Wir sind überzeugt: Eine gleichberechtigte, gendergerechte Gesellschaft hat bessere
Aussichten, ihre Umwelt zu schützen und die Klimakrise zu überwinden. Die Klimakrise ist
nicht genderneutral; unsere Gegenmaßnahmen dürfen es auch nicht sein.
Antragstext
Nach Zeile 1206 einfügen:
- Wir werden in Kooperation mit Ländern des globalen Südens im Rahmen der Agenda 2030 die sozial-ökologische Transformation vorantreiben, um die Klimakrise entgegenzuwirken. Die Klimakrise hat jetzt schon die Landschaften vieler Länder verändert, wir werden unsere Partnerländer darin unterstützen, Minderungs- und Anpassungsmaßnahmen vorzunehmen und ihre Resilienz zu stärken.

Gestellte Aufgabe A
Nach welcher Zeile soll laut dem ausgewählten Text der neue Abschnitt eingefügt werden?
Gestellte Aufgabe B
Schreibe den ausgewählten Text von „Wir sind überzeugt: Eine“ bis einschließlich „auch nicht sein.“ Wort für Wort ab.

Datenabschnitt
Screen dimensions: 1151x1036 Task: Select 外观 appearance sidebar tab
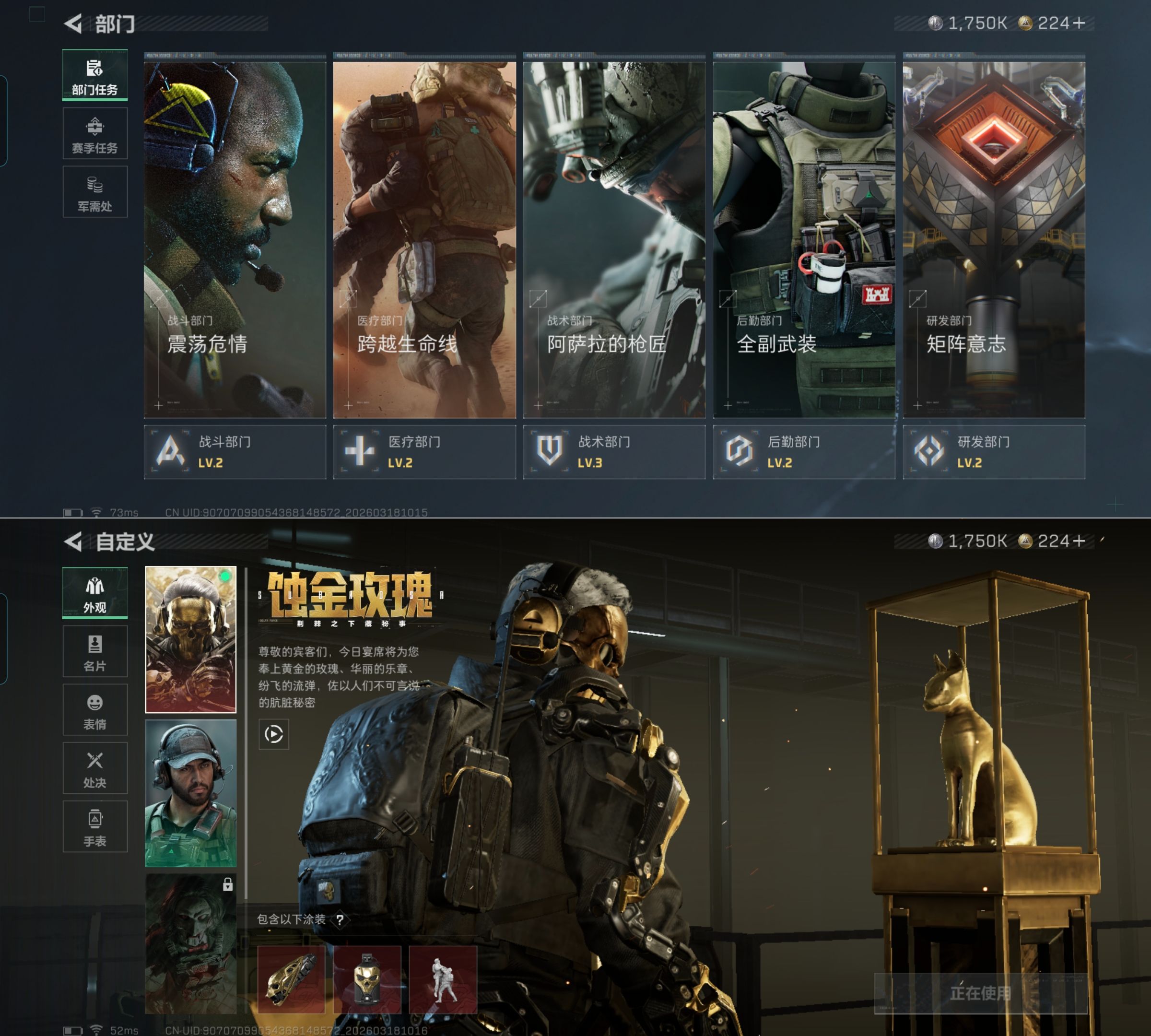pyautogui.click(x=94, y=593)
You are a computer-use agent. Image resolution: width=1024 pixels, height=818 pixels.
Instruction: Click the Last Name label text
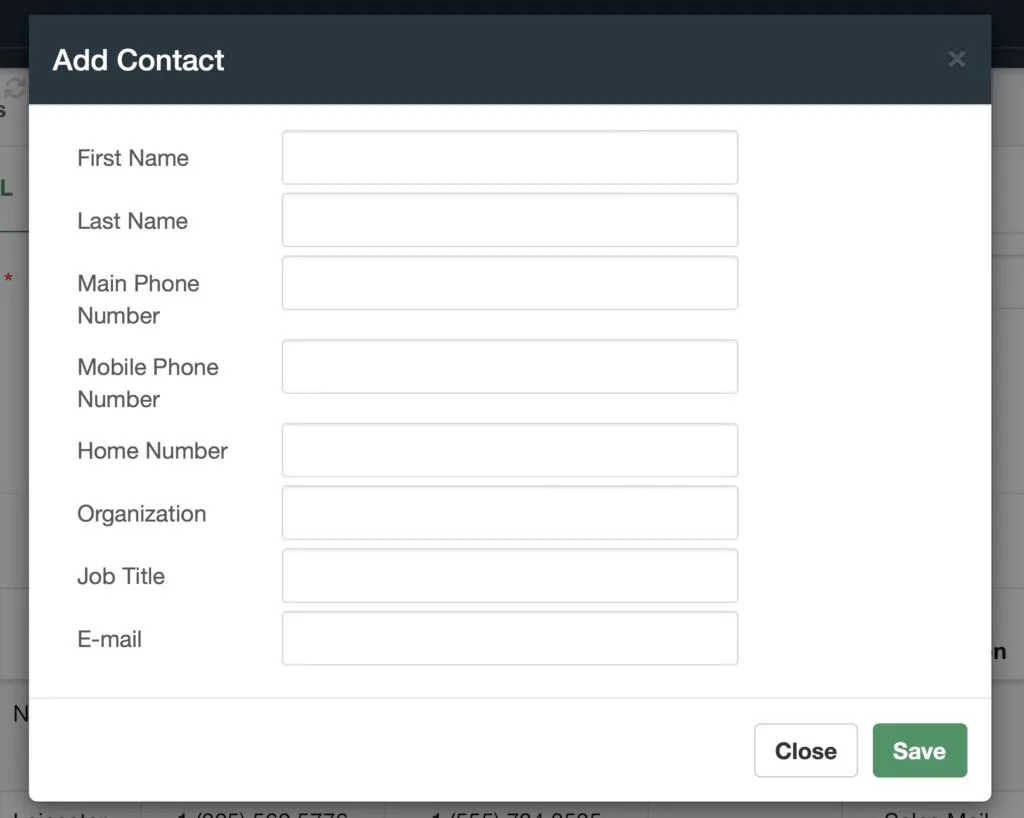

Schriftliche Antwort A
Nach Zeile 1206.

Schriftliche Antwort B
Wir sind überzeugt: Eine gleichberechtigte, gendergerechte Gesellschaft hat bessere
Aussichten, ihre Umwelt zu schützen und die Klimakrise zu überwinden. Die Klimakrise ist
nicht genderneutral; unsere Gegenmaßnahmen dürfen es auch nicht sein.